Output 25.4.3: Tests of Effects
| Tests of Hypotheses Using the Anova MS for Column*Rep*Variety as an Error Term | |||||
|---|---|---|---|---|---|
| Source | DF | Anova SS | Mean Square | F Value | Pr > F |
| Rep | 5 | 4.32069444 | 0.86413889 | 5.31 | 0.0029 |
| Column | 5 | 1.57402778 | 0.31480556 | 1.93 | 0.1333 |
| Variety | 5 | 20.61902778 | 4.12380556 | 25.34 | <.0001 |
| Tests of Hypotheses Using the Anova MS for Rep*Harvest as an Error Term | |||||
|---|---|---|---|---|---|
| Source | DF | Anova SS | Mean Square | F Value | Pr > F |
| Harvest | 1 | 60.68347222 | 60.68347222 | 39.32 | 0.0015 |
Output 25.4.3 shows that the effects for Rep and Harvest are significant, while the Column effect is not.

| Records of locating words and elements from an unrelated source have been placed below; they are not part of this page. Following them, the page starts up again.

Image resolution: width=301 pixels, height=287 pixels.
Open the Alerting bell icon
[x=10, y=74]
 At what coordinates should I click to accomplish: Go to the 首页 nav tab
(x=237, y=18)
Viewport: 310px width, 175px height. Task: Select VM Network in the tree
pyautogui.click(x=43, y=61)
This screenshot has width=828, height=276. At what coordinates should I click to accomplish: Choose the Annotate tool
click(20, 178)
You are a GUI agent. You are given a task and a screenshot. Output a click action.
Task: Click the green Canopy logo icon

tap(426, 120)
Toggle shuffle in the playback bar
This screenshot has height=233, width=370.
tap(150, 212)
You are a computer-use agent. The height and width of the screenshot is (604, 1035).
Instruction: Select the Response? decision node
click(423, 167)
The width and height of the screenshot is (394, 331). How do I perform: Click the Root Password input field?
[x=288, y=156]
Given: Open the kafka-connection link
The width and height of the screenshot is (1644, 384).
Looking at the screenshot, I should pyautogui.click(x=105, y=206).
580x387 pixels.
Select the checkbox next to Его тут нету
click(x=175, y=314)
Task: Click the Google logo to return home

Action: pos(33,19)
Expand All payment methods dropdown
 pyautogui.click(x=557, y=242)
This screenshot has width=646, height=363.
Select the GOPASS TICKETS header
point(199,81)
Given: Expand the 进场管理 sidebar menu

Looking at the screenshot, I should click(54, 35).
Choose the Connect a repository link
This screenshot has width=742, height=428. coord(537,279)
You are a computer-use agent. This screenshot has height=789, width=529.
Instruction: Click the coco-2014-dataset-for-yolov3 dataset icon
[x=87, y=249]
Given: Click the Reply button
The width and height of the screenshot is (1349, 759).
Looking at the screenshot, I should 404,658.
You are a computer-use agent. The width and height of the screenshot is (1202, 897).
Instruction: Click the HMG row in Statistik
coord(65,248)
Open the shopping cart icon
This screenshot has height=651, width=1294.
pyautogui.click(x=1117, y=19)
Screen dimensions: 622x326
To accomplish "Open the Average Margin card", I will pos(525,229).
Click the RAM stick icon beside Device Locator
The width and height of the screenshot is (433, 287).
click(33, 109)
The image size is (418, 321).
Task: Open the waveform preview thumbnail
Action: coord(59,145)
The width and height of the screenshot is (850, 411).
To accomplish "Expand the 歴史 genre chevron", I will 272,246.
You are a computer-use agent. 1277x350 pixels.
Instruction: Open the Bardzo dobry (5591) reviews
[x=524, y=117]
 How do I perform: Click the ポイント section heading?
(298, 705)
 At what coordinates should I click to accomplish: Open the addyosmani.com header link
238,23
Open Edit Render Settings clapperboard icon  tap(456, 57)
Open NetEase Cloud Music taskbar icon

The average Ys for the six different Varietys are significantly different. For these four tests, look at the output produced by the two TEST statements, not at the usual ANOVA procedure output. The Variety*Harvest interaction is not significant. All other effects in the default output should either be tested by using the results from
the TEST statements or are irrelevant as they are only error terms for portions of the model.